### Material for this exercise
****

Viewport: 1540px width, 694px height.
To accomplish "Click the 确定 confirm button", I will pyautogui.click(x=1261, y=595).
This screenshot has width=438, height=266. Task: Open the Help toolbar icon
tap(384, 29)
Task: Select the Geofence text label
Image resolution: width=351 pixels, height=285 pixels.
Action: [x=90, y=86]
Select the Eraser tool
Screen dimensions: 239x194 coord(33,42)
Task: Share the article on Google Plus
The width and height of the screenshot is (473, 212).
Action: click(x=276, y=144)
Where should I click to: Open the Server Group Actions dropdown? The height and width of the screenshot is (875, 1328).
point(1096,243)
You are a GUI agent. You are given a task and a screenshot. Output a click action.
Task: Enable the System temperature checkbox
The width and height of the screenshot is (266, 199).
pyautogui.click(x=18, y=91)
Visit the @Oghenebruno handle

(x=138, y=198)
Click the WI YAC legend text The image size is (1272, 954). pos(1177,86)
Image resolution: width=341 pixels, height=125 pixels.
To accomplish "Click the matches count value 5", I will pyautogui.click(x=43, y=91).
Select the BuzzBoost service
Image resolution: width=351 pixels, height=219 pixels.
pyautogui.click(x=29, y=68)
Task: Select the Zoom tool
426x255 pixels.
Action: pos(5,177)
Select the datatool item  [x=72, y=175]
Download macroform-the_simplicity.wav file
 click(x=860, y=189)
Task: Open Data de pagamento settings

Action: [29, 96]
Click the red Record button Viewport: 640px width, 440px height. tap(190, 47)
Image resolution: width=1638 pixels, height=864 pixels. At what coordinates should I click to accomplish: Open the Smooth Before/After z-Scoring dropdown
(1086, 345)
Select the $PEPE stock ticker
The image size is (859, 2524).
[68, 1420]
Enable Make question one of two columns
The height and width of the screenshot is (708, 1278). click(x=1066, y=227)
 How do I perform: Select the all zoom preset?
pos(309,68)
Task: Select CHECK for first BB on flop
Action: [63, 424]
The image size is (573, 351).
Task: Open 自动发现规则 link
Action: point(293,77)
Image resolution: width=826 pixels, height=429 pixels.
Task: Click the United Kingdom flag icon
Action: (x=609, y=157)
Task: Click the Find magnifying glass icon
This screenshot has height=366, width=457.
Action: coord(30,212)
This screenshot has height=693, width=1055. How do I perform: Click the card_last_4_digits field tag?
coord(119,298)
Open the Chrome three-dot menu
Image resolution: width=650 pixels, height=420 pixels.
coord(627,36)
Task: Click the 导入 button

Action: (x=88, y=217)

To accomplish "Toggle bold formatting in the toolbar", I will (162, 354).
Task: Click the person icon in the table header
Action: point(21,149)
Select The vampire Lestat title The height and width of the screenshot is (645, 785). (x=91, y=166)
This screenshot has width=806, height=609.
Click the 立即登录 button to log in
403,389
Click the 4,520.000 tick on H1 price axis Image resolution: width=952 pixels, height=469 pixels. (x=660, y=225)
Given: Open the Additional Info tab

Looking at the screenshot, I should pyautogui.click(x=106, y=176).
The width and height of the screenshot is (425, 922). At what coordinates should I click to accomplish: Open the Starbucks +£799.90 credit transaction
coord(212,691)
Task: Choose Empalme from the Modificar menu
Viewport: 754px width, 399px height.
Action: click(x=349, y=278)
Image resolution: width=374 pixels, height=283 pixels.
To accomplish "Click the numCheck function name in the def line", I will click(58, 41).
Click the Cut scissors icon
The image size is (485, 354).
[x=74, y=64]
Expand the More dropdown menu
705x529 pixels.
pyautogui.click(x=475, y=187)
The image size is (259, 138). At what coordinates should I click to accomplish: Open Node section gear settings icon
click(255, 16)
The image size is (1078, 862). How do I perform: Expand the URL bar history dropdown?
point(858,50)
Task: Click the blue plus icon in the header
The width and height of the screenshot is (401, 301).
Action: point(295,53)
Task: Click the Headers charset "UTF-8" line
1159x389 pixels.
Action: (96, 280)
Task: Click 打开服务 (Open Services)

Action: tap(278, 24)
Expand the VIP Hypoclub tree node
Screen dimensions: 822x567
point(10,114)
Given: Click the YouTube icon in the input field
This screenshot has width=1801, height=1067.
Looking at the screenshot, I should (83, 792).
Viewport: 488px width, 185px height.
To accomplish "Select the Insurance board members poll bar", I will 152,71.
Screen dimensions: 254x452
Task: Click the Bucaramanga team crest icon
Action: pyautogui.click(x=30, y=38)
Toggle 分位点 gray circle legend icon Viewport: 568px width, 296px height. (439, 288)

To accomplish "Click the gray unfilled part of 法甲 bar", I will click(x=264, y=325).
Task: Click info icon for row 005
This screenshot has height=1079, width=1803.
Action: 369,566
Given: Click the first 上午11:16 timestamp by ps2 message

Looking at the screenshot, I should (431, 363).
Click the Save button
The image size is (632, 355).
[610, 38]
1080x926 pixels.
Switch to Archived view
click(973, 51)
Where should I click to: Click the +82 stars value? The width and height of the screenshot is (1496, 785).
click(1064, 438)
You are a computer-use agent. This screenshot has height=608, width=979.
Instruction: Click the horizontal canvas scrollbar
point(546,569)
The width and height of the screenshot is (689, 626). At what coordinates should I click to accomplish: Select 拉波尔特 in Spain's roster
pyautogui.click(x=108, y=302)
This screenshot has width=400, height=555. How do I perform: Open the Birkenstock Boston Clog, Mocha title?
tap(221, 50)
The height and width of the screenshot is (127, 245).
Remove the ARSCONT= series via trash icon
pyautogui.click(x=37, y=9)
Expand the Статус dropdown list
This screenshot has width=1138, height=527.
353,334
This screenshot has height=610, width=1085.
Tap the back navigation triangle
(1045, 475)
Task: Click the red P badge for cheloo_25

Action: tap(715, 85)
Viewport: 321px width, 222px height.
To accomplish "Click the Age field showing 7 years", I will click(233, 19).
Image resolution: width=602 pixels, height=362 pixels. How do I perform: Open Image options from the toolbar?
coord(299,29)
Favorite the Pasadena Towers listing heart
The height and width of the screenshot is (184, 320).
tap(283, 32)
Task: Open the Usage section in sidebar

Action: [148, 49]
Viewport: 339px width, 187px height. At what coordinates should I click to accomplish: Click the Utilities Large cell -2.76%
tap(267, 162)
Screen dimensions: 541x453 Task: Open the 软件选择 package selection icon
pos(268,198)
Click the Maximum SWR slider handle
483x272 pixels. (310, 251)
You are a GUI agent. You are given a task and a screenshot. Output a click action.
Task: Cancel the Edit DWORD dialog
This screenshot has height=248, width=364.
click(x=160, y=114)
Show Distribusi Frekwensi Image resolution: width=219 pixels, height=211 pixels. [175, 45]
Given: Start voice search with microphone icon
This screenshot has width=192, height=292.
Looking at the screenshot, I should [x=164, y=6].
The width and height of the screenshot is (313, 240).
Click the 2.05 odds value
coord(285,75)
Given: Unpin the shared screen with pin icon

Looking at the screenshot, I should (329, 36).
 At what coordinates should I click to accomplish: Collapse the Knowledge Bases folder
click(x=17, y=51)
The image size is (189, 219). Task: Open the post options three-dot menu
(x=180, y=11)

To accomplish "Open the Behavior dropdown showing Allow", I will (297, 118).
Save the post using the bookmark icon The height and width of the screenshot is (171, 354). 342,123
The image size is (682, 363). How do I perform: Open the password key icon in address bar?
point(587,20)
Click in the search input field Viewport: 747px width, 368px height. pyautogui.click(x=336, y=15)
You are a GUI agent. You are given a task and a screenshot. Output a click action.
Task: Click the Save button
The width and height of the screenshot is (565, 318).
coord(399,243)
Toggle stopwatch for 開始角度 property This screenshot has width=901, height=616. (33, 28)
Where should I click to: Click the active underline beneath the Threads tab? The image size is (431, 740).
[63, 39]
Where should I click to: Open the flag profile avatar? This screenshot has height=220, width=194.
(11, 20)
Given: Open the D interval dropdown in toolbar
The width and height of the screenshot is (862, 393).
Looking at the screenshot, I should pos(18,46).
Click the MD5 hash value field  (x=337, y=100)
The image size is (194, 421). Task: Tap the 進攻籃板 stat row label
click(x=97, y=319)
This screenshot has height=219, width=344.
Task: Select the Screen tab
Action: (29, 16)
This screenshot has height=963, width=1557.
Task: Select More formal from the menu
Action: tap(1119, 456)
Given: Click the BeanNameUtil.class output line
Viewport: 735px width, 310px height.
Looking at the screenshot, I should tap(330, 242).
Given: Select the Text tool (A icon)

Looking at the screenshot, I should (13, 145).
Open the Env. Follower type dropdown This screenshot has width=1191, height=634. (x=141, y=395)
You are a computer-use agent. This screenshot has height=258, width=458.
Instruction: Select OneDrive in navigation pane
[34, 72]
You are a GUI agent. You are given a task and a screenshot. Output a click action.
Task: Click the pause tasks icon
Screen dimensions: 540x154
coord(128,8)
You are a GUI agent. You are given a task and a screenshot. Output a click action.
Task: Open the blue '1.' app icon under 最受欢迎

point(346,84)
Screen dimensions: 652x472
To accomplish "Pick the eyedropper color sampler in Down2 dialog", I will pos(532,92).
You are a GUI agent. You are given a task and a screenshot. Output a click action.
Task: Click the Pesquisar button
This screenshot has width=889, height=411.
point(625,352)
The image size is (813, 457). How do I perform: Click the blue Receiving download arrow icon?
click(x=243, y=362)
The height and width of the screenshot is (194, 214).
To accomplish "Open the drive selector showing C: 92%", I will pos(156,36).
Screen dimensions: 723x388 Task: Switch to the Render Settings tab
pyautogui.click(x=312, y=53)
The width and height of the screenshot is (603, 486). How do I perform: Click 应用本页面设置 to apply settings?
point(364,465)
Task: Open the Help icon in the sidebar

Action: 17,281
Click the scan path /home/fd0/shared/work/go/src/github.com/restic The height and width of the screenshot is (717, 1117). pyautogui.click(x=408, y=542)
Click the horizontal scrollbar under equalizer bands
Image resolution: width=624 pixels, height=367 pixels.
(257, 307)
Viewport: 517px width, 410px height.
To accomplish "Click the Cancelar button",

****

### What you need to do
Copy the entries above exactly, but only from the line holding "The image size is (859, 2524)." through the line holding "Image resolution: width=374", both included.

### Reply
The image size is (859, 2524).
[68, 1420]
Enable Make question one of two columns
The height and width of the screenshot is (708, 1278). click(x=1066, y=227)
 How do I perform: Select the all zoom preset?
pos(309,68)
Task: Select CHECK for first BB on flop
Action: [63, 424]
The image size is (573, 351).
Task: Open 自动发现规则 link
Action: point(293,77)
Image resolution: width=826 pixels, height=429 pixels.
Task: Click the United Kingdom flag icon
Action: (x=609, y=157)
Task: Click the Find magnifying glass icon
This screenshot has height=366, width=457.
Action: coord(30,212)
This screenshot has height=693, width=1055. How do I perform: Click the card_last_4_digits field tag?
coord(119,298)
Open the Chrome three-dot menu
Image resolution: width=650 pixels, height=420 pixels.
coord(627,36)
Task: Click the 导入 button

Action: (x=88, y=217)

To accomplish "Toggle bold formatting in the toolbar", I will (162, 354).
Task: Click the person icon in the table header
Action: point(21,149)
Select The vampire Lestat title The height and width of the screenshot is (645, 785). (x=91, y=166)
This screenshot has width=806, height=609.
Click the 立即登录 button to log in
403,389
Click the 4,520.000 tick on H1 price axis Image resolution: width=952 pixels, height=469 pixels. (x=660, y=225)
Given: Open the Additional Info tab

Looking at the screenshot, I should pyautogui.click(x=106, y=176).
The width and height of the screenshot is (425, 922). At what coordinates should I click to accomplish: Open the Starbucks +£799.90 credit transaction
coord(212,691)
Task: Choose Empalme from the Modificar menu
Viewport: 754px width, 399px height.
Action: click(x=349, y=278)
Image resolution: width=374 pixels, height=283 pixels.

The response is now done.